Extract to read:
Seasons Are Secret to Chefs' Success
At Arrows in Maine, cuisine is created from on-site gardens and inspired by world travel
ARROWS isn't exactly the kind of restaurant you just happen upon. To get there, you must drive to the coastal town of Ogunquit, Maine; hang a left at the Key Bank in the center of town, and head toward the woods two miles down Berwick Road. That's when you'll see the unassuming 19th-century farmhouse on your right, fringed by flower gardens.
Here, chef-owners Clark Frasier and Mark Gaier have hit the bulls-eye with their seasonal restaurant (open May through Thanksgiving) specializing in innovative American-country cuisine.
A little more than an hour's drive north of Boston, Arrows is a ``destination'' restaurant, one in which patrons consider dining out the main event of their evening. While Arrows has all the givens of an excellent restaurant - exciting and reliable food, attentive service, lovely atmosphere, and loyal clientele - its uniqueness lies in the fact that its owners are as self-sufficient as possible.
Within the walls of their antique house-cum-restaurant, Mr. Frasier and Mr. Gaier have embraced the do-it-yourself Yankee ideal. They do much of the maintenance on the farmhouse and grounds themselves. Virtually everything served at the restaurant is local, usually very local. They smoke their own meats, (house-cured prosciutto is a specialty), and breads and pastry are all made in-house.
Then there are the gardens.
From the main dining room, one looks out large windows onto beautiful flower gardens. Further along the property, backdropped by dense woods, more gardens provide large amounts of organically grown produce - herbs, vegetables, and berries. Ten to 15 different kinds of lettuce go from garden plot to dinner plate. Indeed, Arrows's salads always seem to earn raves. ``That was the best salad I have ever had,'' said one enthusiastic gentleman after his dinner that included Arrows signature salad: Butter-Lettuce Salad with Danish Blue-Cheese Vinaigrette and Spicy Glazed Pecans. This makes Arrows the epitome of a country restaurant. Need eggplant? Go out back. Need some tarragon? Back in a minute.

Information given:
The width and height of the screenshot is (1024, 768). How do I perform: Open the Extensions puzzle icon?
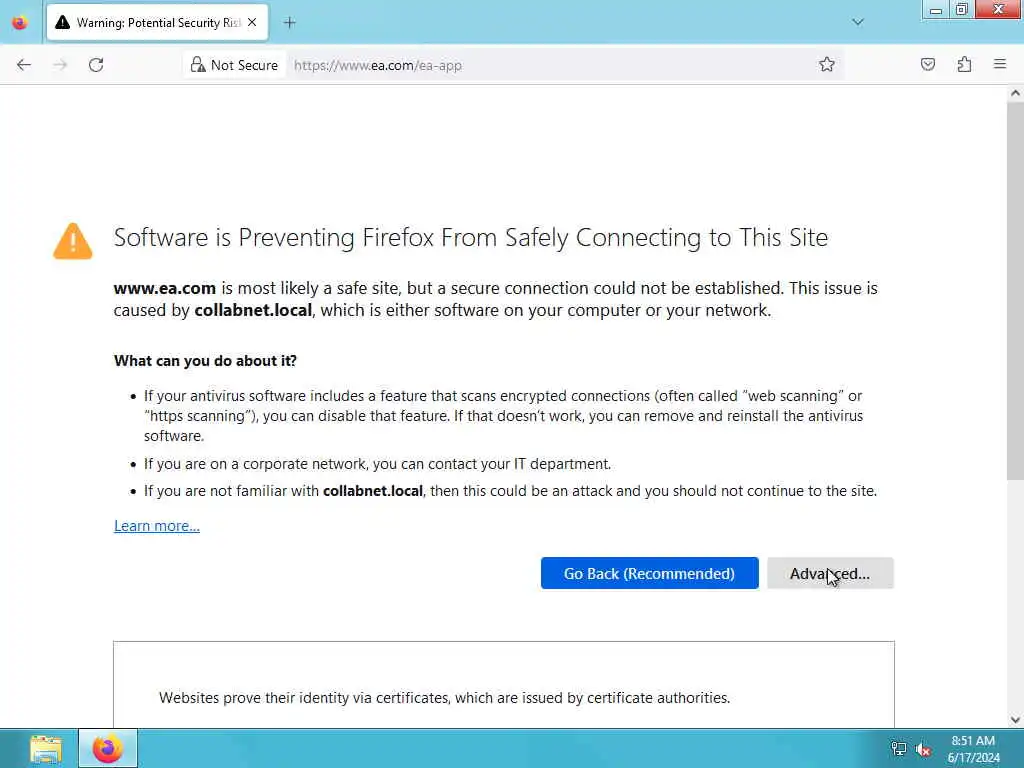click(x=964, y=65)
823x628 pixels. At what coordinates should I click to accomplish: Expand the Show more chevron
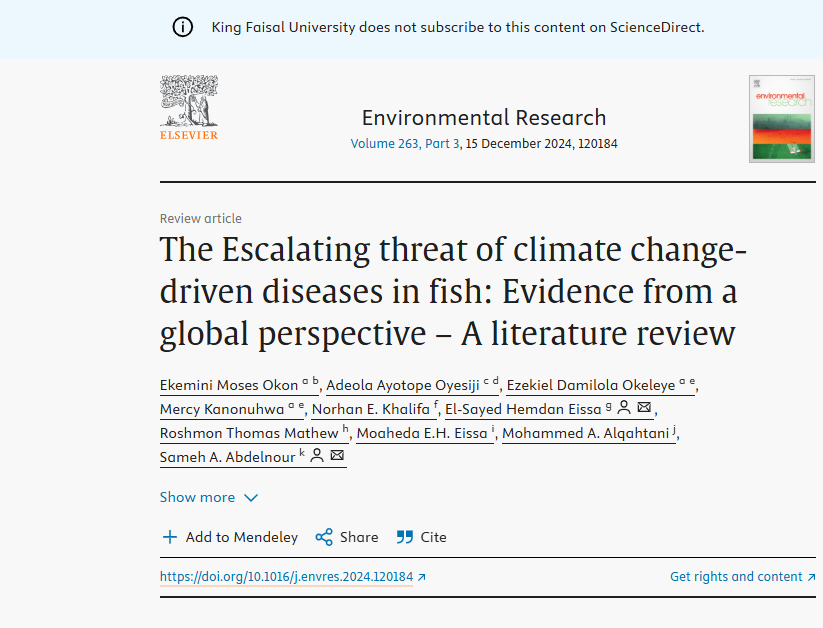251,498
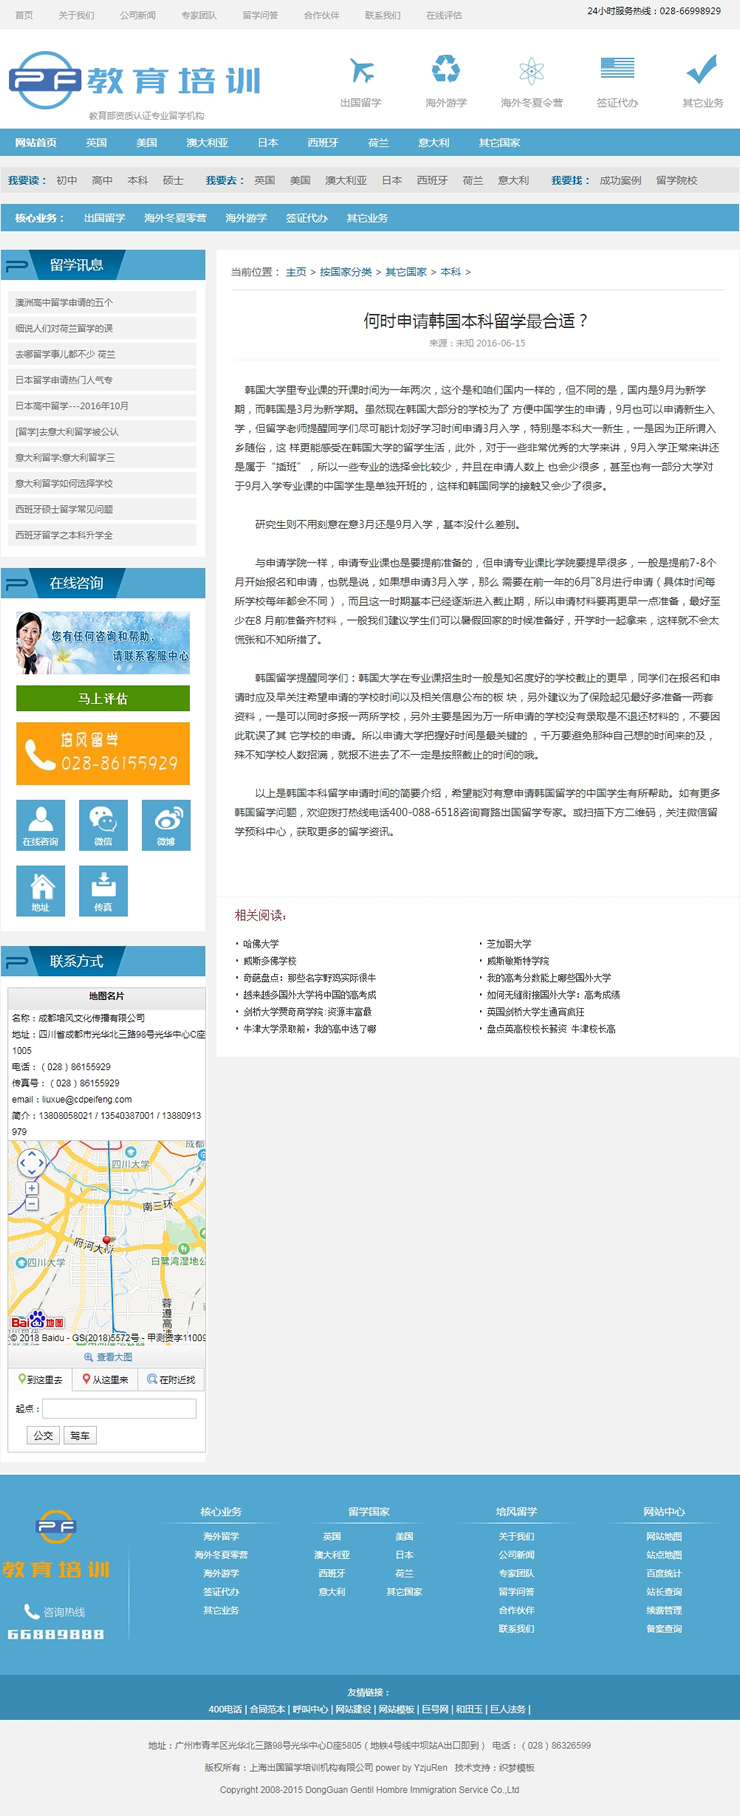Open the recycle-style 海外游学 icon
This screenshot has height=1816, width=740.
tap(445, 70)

Aim of the exercise:
Translate this sentence from the restaurant article into Spanish: "They do much of the maintenance on the farmhouse and grounds themselves."

Finished task:
Ellos mismos se encargan de gran parte del mantenimiento de la casa de campo y de los terrenos.